Kirchenlied ("Church song") is a German Catholic hymnal published in 1938. It was a collection of 140 old and new songs, including hymns by Protestant authors. It was the seed for a common Catholic hymnal which was realised decades later, in the Gotteslob (1975).

History 

Kirchenlied was published in 1938 by , Adolf Lohmann and Georg Thurmair. It was a collection of 140 songs from different periods, starting in the 16th century, and it included several Protestant songs as well as ten of Thurmair's own songs. Known as the "Standard Songbook", it was designed to be a common hymnal for German-speaking Catholics.

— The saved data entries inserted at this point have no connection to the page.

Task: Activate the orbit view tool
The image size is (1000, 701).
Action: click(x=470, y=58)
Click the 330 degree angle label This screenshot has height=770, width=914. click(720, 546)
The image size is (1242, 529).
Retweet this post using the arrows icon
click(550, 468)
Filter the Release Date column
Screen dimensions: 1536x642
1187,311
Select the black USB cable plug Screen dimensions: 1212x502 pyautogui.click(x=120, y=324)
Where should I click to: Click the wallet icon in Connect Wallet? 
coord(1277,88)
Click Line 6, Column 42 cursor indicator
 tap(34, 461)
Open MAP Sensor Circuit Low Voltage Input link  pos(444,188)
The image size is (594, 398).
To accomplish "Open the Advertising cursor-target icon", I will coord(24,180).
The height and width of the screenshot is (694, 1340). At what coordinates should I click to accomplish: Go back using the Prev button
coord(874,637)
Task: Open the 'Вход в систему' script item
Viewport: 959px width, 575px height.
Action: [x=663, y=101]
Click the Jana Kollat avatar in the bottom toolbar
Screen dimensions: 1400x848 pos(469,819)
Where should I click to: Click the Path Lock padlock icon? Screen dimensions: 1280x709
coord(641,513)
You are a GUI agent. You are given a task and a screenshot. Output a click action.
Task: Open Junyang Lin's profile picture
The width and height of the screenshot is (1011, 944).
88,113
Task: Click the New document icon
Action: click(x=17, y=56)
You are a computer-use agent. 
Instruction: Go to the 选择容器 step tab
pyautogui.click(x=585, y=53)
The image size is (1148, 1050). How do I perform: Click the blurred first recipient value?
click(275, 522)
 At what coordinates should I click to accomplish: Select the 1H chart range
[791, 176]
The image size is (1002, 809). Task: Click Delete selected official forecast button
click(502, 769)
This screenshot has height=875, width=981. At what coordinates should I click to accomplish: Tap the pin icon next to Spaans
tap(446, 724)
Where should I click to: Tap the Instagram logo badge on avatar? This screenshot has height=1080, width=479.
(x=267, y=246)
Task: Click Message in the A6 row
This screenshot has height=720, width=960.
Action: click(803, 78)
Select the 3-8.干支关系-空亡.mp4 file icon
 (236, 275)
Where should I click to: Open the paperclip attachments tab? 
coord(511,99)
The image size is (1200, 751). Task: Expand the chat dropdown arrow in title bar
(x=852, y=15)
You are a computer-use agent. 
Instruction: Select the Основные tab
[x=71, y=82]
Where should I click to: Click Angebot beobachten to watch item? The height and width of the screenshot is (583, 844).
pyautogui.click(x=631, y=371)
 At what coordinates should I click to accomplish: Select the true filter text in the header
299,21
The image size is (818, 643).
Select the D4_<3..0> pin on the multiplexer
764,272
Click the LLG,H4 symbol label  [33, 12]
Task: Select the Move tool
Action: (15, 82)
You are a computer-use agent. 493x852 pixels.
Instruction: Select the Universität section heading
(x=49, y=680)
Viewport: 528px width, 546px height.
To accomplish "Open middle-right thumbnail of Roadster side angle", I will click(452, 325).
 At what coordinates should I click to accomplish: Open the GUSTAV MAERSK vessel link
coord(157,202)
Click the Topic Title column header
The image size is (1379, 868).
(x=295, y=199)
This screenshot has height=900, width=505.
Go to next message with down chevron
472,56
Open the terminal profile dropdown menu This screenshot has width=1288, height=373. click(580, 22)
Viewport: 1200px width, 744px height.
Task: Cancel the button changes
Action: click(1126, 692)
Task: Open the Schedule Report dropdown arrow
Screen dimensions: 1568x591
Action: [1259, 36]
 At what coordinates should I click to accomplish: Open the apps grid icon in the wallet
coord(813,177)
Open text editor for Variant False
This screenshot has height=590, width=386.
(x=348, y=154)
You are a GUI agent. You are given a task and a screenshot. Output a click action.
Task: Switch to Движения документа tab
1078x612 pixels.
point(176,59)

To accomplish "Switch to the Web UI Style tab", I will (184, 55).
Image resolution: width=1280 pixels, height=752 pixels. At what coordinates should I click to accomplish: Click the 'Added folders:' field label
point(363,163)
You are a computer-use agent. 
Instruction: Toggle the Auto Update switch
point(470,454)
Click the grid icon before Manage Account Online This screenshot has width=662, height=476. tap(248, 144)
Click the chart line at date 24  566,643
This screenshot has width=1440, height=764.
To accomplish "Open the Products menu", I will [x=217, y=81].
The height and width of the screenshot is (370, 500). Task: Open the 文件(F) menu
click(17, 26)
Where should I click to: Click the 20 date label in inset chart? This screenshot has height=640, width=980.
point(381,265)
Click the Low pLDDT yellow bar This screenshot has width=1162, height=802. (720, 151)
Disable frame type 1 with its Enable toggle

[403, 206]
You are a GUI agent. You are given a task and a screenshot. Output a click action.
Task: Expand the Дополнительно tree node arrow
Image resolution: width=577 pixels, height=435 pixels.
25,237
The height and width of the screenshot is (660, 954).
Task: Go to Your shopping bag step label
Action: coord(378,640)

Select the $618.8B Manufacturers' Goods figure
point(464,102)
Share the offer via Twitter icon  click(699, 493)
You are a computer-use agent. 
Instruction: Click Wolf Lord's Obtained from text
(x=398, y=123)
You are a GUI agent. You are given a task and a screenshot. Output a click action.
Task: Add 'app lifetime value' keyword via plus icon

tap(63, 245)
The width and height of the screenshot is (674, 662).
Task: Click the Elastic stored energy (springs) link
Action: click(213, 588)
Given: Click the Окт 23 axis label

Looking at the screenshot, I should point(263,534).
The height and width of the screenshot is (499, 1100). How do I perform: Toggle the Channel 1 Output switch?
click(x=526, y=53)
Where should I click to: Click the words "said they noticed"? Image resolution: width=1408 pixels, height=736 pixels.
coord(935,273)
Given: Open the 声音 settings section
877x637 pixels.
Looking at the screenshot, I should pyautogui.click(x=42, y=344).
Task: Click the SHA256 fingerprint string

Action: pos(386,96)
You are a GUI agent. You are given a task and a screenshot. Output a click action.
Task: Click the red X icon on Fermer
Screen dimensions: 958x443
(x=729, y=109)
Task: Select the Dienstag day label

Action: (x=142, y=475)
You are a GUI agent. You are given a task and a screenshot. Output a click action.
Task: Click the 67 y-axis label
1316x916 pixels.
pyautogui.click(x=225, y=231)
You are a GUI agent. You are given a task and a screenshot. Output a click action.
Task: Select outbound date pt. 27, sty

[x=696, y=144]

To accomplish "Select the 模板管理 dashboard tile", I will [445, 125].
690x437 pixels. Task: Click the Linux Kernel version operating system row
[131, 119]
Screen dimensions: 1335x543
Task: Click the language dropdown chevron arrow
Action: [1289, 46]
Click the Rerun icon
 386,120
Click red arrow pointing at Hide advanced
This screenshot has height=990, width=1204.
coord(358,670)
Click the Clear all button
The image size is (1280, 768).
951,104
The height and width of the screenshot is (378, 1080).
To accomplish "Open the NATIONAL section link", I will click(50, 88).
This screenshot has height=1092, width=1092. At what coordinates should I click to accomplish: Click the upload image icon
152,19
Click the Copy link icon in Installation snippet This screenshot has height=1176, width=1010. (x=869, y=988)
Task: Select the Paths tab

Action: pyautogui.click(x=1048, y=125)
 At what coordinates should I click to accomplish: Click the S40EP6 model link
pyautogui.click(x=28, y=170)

Kirchenlied was published first by the , subtitled Eine Auslese geistlicher Lieder für die Jugend ("A selection of sacred songs for youth"). The hymnal, unlike other publications by Thurmair, was not immediately banned by the Nazis, because of its many Protestant songs. From the fourth edition, the subtitle was shortened to "Eine Auslese geistlicher Lieder" because it was generally accepted, not only by young people. It was published by the Christophorus-Verlag, then part of the Catholic Verlag Herder.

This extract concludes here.